VALERIUS MAXIMUS (fl. 14-31 A.D.) Facta et dicta memorabilia. [Strassburg: Johann Mentelin, not after 1470].
Chancery 2° (297 x 205mm). Collation: [1-710] (bks 1-4); [8-910] (bk 5); [10-1610] (bks 6-9, -16/10 blank). 159 leaves (without final blank). Gothic type 2a:112, 34 lines. First state of fo. 14/2r with the correct setting (see C. Bühler, 'The first edition of Valerius Maximus and a curious example of misprinting,' Gutenberg Jahrbuch 1963, pp. 41-44). 5-line illuminated initial U, with marginal extension, at the beginning of text by a contemporary German artist, other 5-6-line book initials in red with green penwork decoration or in blue with red penwork, other rubrication including 3-line chapter initials, paragraph-marks and capital-strokes. (Insignificant worming at beginning.) Early 19th-century English straight-grained red morocco tooled in gilt and blind, yellow endpapers, gilt edges. Provenance: early ownership inscription erased from first leaf -- Sir Mark Masterman Sykes, M.P. for Sledmere, Yorkshire (bookplate, inscription, bought at £35, sold at 1824 Evans sale for £26) -- Beriah Botfield (purchased for 18 gns, pencil inscription).

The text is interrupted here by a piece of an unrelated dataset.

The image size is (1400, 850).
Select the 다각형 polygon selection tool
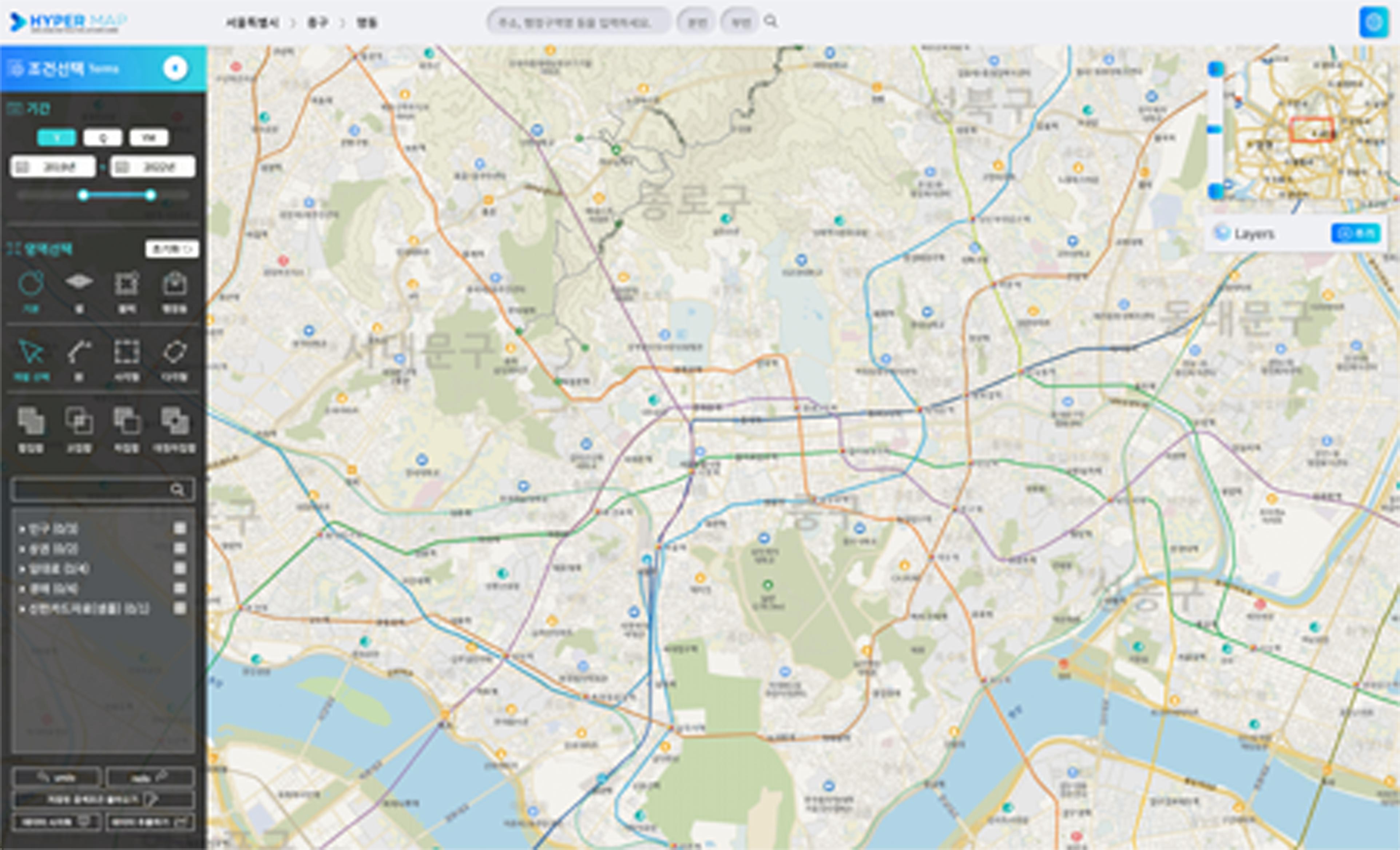(x=174, y=352)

EDITIO PRINCEPS of a popular collection of rhetorical exempla dedicated to the Emperor Tiberius. Arranged under moral and philosophical headings, the illustrative examples were drawn from Sophocles, Archimedes, Livy, Cicero, and other Greek and Roman writers. The work - already much used in Antiquity - survived into the Carolingian period to become extraordinarily successful throughout the Middle Ages. With Zell's editio princeps of Cicero's De officiis, Schoeffer's of Cicero's Paradoxa Stoicorum and a few others, Mentelin's Valerius Maximus is one of the rare classical first editions published outside Italy. At least three copies with inscriptions dated 1470 are known, providing a terminus ante quem. The second edition was published by Peter Schoeffer at Mainz in 1471 (H 15774). HC *15773; BMC I, 55 (IB. 520-21); Goff Y-22; Flodr p.306; Schorbach 17.